Postgraduate students in ecology face a wall of literature that they must come to grips with in their career. Time is limited and unlike the French naturalist Comte de Buffon who produced 36 volumes of Histoire Naturelle from 1749 to 1788, most of us do not have the luxury of several assistants reading the current literature to us during all waking hours (even during meals). So, there are three options available now if you wish to become a scientist. First, you can decide that there was nothing serious written before a specified date like 2008, and then concentrate on the recent literature only. Alternatively, you can decide that all the current wisdom in ecology is summarized in a few books and read them. This option has the danger that your choice of books to read may give you a distorted orientation to ecological science. Thirdly, you may decide that your thesis supervisor is a concentrated source of ecological wisdom and simply do what he or she says. This is certainly the most parsimonious way to proceed but the risk here is that you may find later when looking for a job that your supervisor was considered a fringe player rather than the central cutting edge of future ecological science.
Whatever your decision you will still face a large pile of scientific papers. So, the skill you need to sharpen is how to cull the literature. If you wish to study cone production in Pinus banksiana, you can search for all the literature with this Latin name in the search terms of the Web of Science or a similar source program. Given all that, you can now (I am told) get AI to write your thesis automatically. This is of course nonsense since any specific set of ecological literature will have many contradictory papers, some papers that are outright incorrect because of statistics or experimental design, and others that are speculation rather than data rich. So, you will have to read a great deal to fix on a specific problem within this specified field that you can address with your thesis work. The key question is as always What Next? New ideas, new insights, new speculation are the keys at this point.
Perhaps the most important insight here is that there are many thousands of unanswered questions in science, and ecology may be particularly difficult in having many critical issues that have simply been dropped because they are too difficult. But what was too difficult 10 years ago may be easy to measure now, so advances in understanding are possible. But here you must pick a problem that is solvable, and there are many problems floating around in the ecological literature that are impossible to solve, and others that if solved will be of little use for the critical issues that are now visible. There is no simple guidance here for new scientists. We can see in textbooks and reviews the problems of the past clearly stated and investigated, but the problems of the past that AI or your library can highlight may not be the problems that are most important for the future of our science. Bravery here is desirable but dangerous.
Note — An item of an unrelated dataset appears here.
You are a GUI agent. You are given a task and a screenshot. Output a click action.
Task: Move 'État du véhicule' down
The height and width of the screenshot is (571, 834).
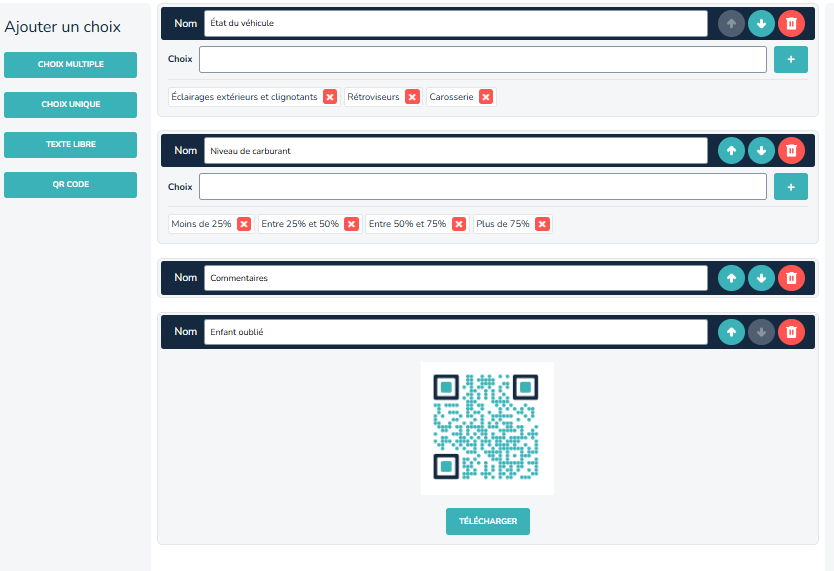[761, 24]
There are other issues that I think worth noting for young ecologists. Read widely. There are many good ecological journals, and do not assume that all you need to read are British ones, or American ones, or Science and Nature. With all due respects, there is much nonsense published in Science and Nature, not to mention lesser renowned journals. Do not assume that only English papers present ecological wisdom. Read sceptically and ask what is the evidence for any conclusion and how good it is. However, a word of caution to postgraduate students is in order here: be careful not to apply these rules to your thesis supervisor’s research. Some things in science are sacred.
Andrew (2020), Fox (2021) and Fox et al (2023) discuss some of the reasons ecological journals do not reach perfection, and their analyses may help relieve your anxiety if your recent paper has been rejected by your favourite journal.
Andrew, N. R. (2020). Design flaws and poor language: Two key reasons why manuscripts get rejected from austral ecology across all countries between 2017 and 2020. Austral Ecology, 45, 505–509.doi: 10.1111/aec.12908.
Fox, C. W. (2021). Which peer reviewers voluntarily reveal their identity to authors? Insights into the consequences of open-identities peer review. Proceedings of the Royal Society B: Biological Sciences, 288(1961), 20211399. doi: 10.1098/rspb.2021.1399.
Fox, C.W., Meyer, J. & Aime, E. (2023) Double‐blind peer review affects reviewer ratings and editor decisions at an ecology journal. Functional Ecology, 37, 1144-1157.doi. 10.1111/1365-2435.14259.